- **Required action**
Show each line of the entries below in which the word "pixels" appears.

#####

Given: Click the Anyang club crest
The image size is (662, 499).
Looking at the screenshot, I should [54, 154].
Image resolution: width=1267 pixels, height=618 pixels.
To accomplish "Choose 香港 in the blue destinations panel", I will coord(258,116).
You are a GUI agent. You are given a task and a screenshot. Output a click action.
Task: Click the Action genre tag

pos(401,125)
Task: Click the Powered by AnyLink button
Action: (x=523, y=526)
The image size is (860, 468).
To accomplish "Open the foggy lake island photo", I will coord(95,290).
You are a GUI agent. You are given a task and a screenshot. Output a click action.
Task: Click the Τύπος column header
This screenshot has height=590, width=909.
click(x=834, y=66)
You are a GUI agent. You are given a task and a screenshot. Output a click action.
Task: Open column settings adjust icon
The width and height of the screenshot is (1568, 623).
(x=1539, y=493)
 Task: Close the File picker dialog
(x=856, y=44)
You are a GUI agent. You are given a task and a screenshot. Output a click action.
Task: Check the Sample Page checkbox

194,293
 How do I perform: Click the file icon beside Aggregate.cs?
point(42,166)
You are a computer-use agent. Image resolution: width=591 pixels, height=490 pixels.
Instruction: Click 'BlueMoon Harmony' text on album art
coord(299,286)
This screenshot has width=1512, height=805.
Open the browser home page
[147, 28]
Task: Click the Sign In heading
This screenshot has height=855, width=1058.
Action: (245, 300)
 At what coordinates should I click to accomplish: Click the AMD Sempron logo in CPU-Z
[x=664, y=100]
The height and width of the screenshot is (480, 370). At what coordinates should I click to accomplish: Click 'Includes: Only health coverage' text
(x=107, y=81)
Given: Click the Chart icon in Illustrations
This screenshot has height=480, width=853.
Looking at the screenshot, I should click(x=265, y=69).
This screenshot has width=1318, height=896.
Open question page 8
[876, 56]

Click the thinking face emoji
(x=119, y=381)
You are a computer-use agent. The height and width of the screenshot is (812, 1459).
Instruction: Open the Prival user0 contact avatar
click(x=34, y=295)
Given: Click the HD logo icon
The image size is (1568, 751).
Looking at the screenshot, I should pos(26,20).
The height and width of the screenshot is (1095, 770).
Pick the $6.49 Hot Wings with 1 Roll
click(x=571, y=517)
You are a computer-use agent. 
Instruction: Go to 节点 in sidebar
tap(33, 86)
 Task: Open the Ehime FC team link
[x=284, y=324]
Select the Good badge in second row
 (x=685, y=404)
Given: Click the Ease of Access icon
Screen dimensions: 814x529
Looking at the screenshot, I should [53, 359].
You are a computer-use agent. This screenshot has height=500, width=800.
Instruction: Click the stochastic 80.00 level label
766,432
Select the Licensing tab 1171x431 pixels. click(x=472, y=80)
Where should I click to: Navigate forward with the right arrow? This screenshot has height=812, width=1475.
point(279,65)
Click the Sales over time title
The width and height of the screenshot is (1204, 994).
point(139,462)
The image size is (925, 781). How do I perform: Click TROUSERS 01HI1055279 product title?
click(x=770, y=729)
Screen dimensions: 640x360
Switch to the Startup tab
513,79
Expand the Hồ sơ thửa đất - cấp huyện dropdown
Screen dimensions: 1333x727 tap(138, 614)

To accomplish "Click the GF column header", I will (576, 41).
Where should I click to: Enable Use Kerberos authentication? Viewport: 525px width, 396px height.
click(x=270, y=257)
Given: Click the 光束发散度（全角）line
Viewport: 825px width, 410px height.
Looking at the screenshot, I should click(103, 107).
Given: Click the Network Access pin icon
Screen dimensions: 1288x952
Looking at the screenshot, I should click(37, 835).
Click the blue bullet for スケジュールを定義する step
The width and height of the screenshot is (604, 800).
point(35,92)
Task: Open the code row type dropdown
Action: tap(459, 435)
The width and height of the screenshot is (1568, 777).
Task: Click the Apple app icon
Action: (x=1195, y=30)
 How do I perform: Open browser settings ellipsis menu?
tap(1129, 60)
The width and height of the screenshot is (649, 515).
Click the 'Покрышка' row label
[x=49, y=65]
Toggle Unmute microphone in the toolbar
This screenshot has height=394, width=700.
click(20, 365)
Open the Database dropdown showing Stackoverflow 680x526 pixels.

#####

- **Your solution**
Image resolution: width=1267 pixels, height=618 pixels.
You are a computer-use agent. Image resolution: width=591 pixels, height=490 pixels.
Select the Licensing tab 1171x431 pixels. click(x=472, y=80)
Open the Database dropdown showing Stackoverflow 680x526 pixels.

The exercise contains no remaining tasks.